THE FIN
Un univers glaçant en soi
Synopsis du film
Dans une Corée du sud ravagée par la maladie et la pollution, les humains sont regroupés dans des colonies, formant une Corée réunifiée de 4000 km2, ceinturée de murs gigantesques. A l’extérieur, des humains mutants appelés les Omegas, traqués, sont utlisés pour ramasser les déchets toxiques. Mais alors que l’un des Omegas décède sur la cote, la jeune recrue Sujin , employée dans les brigades du gouvernement, commence à remettre en cause le système…
Critique du film THE FIN
Une belle surprise parmi les films de genre sud-coréens que ce "The Fin", récit d'anticipation situé dans un univers dystopique, où la Corée a été réunifiée mais murée, le reste du monde n'étant que pollution. Les premières images marquent d'ailleurs de ce point de vue, avec un ciel et une mer rougeâtres, un arc en ciel noir, et des gens en guenilles qui ramènent des éléments, et semblent nettoyer les lieux. Ceci avant que n'apparaissent ces brigades en cirés jaunes, masquées, reconnaissables par leur aspect presque immaculé et lumineux par rapport au reste. Centrée sur une jeune recrue, Sujin, s'interrogeant sur le traitement réservé aux Omegas (mutants aux pieds, colonne et cordes vocales déformés), une jeune femme travaillant dans un bar à poissons et un jeune homme souhaitant faire enterrer l'une des victimes, cette histoire parvient non seulement à renouveler la curiosité et maintenir le suspense, mais aussi à transmettre de l'émotion sur la fin.

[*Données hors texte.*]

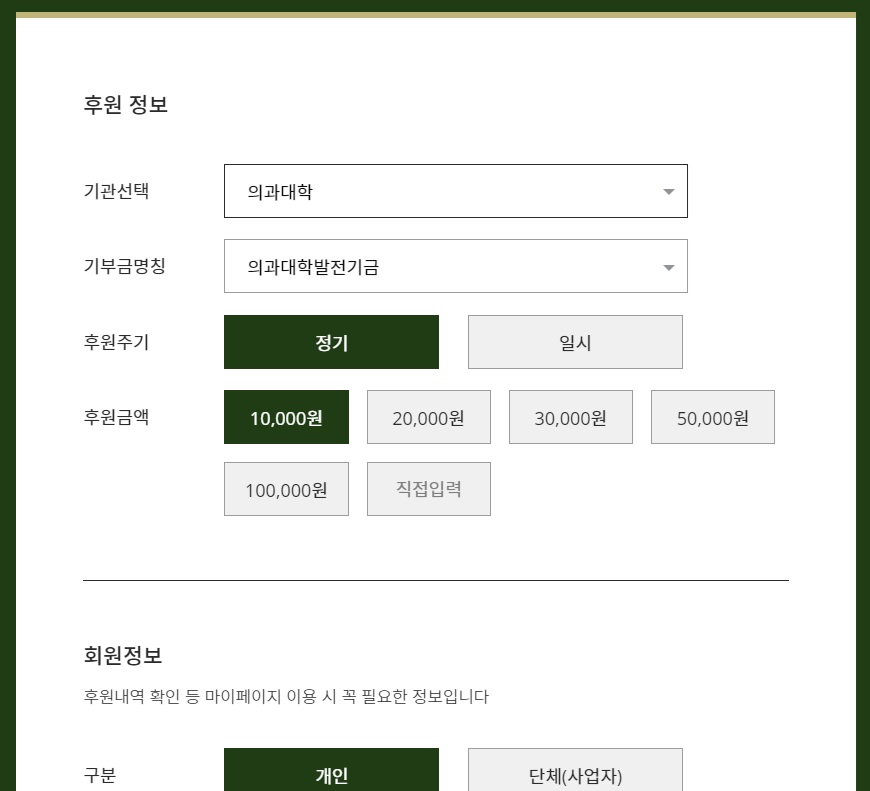
Task: Set donation amount to 50,000원
Action: pyautogui.click(x=712, y=417)
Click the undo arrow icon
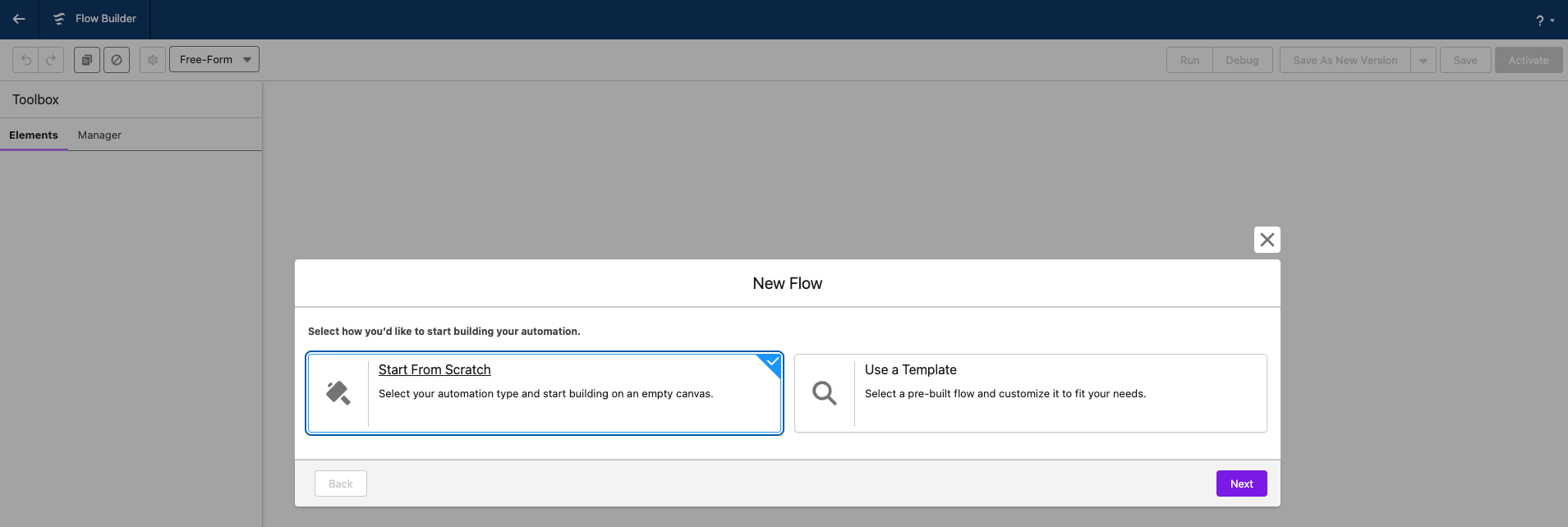Screen dimensions: 1568x527 (26, 60)
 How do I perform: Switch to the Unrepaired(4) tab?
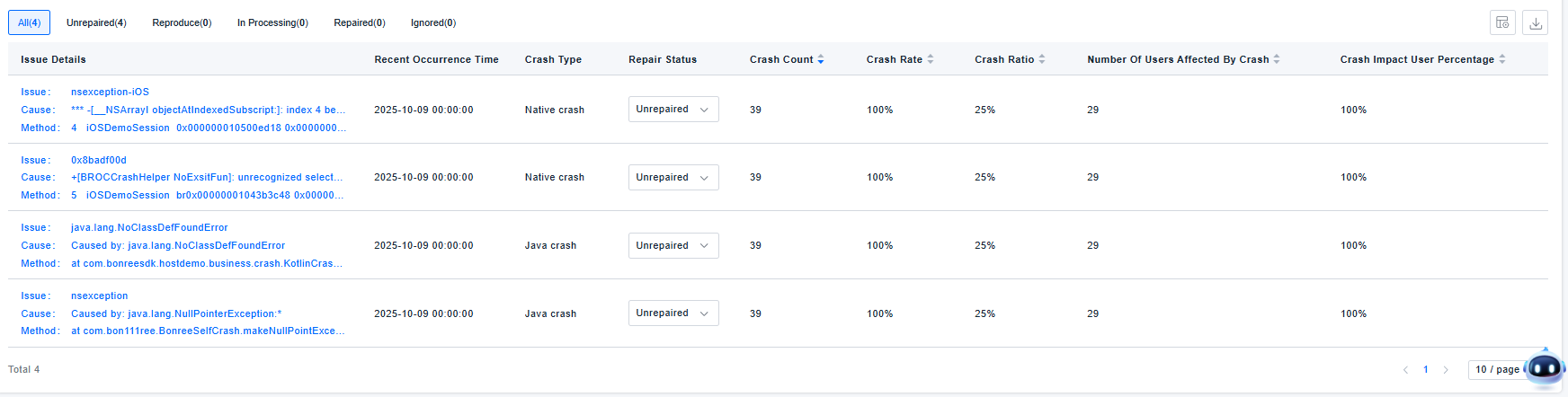pos(96,23)
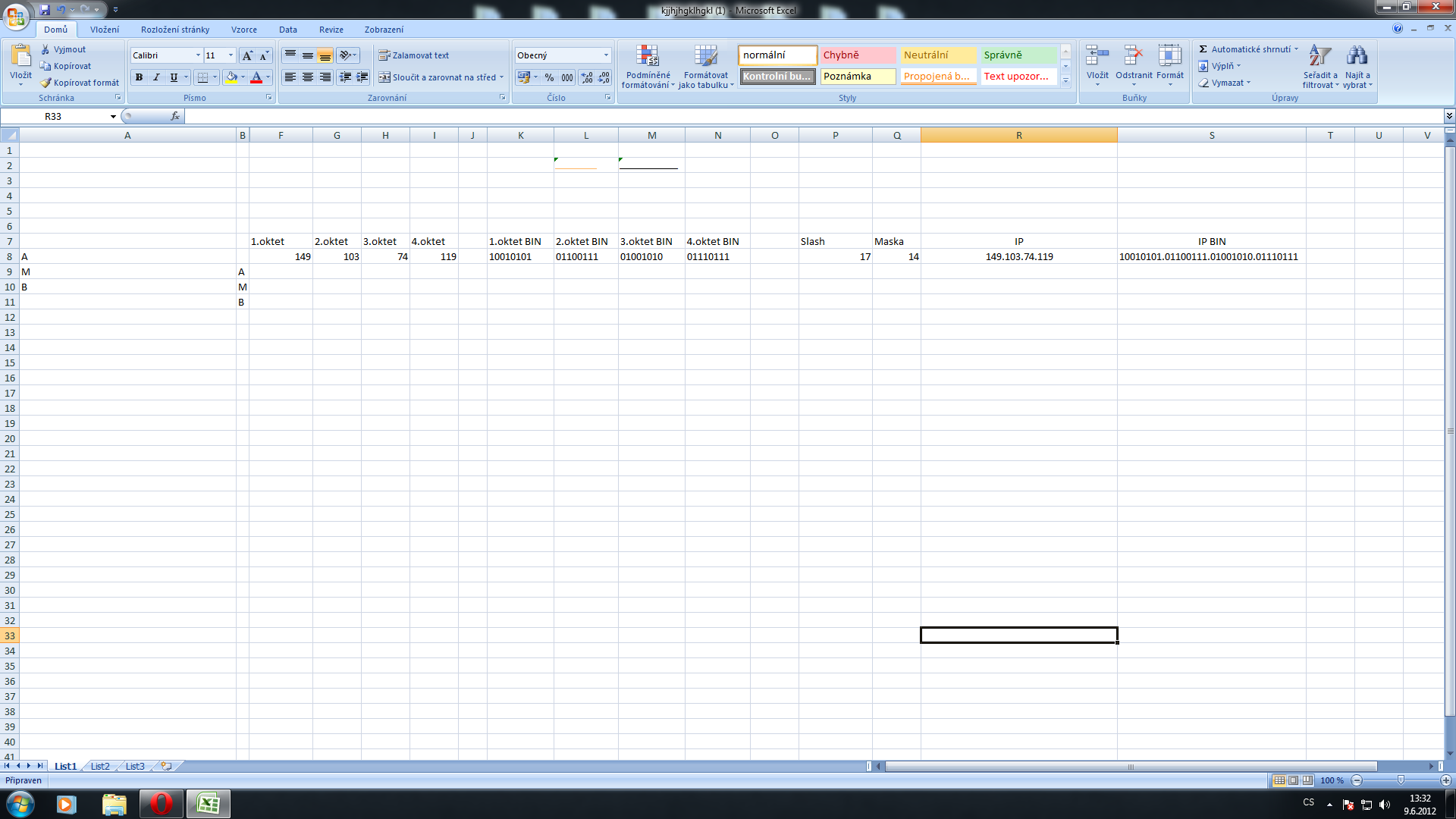1456x819 pixels.
Task: Toggle Zalamovat text wrapping
Action: 414,55
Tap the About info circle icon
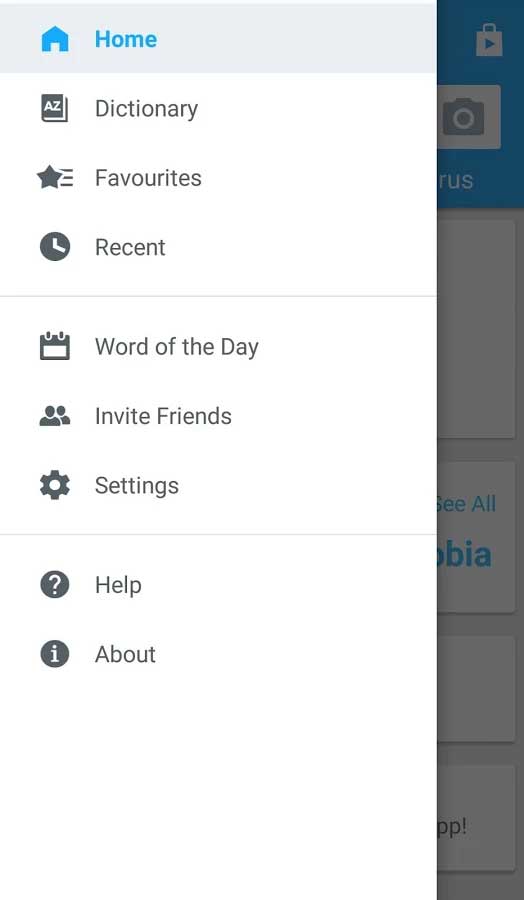 pyautogui.click(x=55, y=654)
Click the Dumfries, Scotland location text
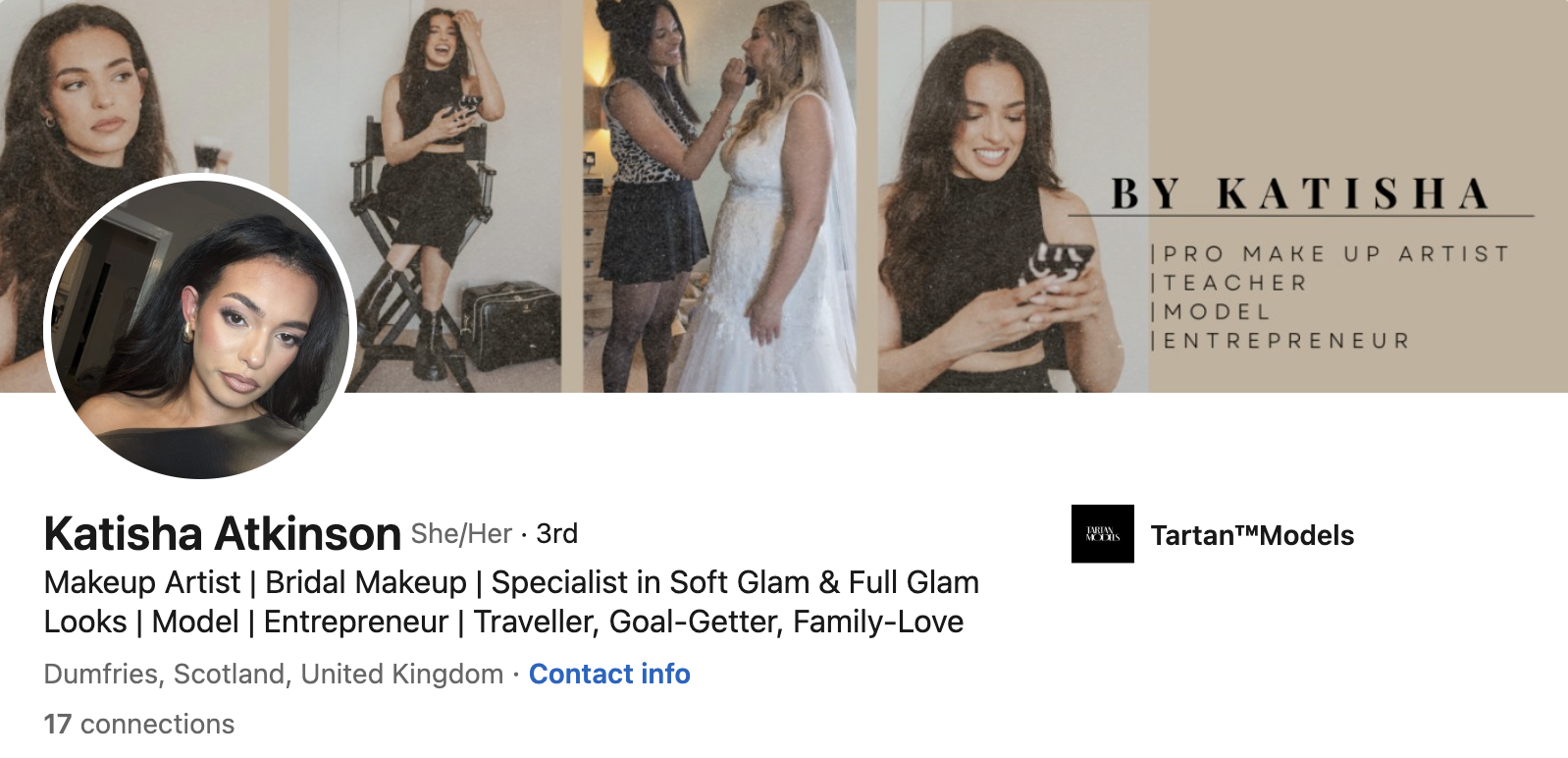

Mais c'est surtout du point de vue visuel que le film sort du lot et impressionne. Arborant des effets spéciaux minimalistes, c'est sur les couleurs que le plus gros du travail est porté, générant des ambiances de fin du monde inquiétantes et lugubrement belles. L'endroit où tous se croisent, tel un lieu de perdition moderne où l'on ne vient pas prendre sa dose de drogue, mais de pêche, avec un bassin empli de poissons d'élevages (dans un monde où la mer est désormais impraticable et mortelle), devient une parabole fascinante du besoin d'évasion. Chacun s'y endort, doucement, les quelques passages de l'intrigue s'y déroulant flirtant avec l'hypnotique. Au final "The Fin" est un film d'anticipation ambitieux à l'ambiance particulièrement réussie, qui impose son intrigue entre frayeur du totalitarisme et de l'exclusion, et persistance d'un brin d'humanité.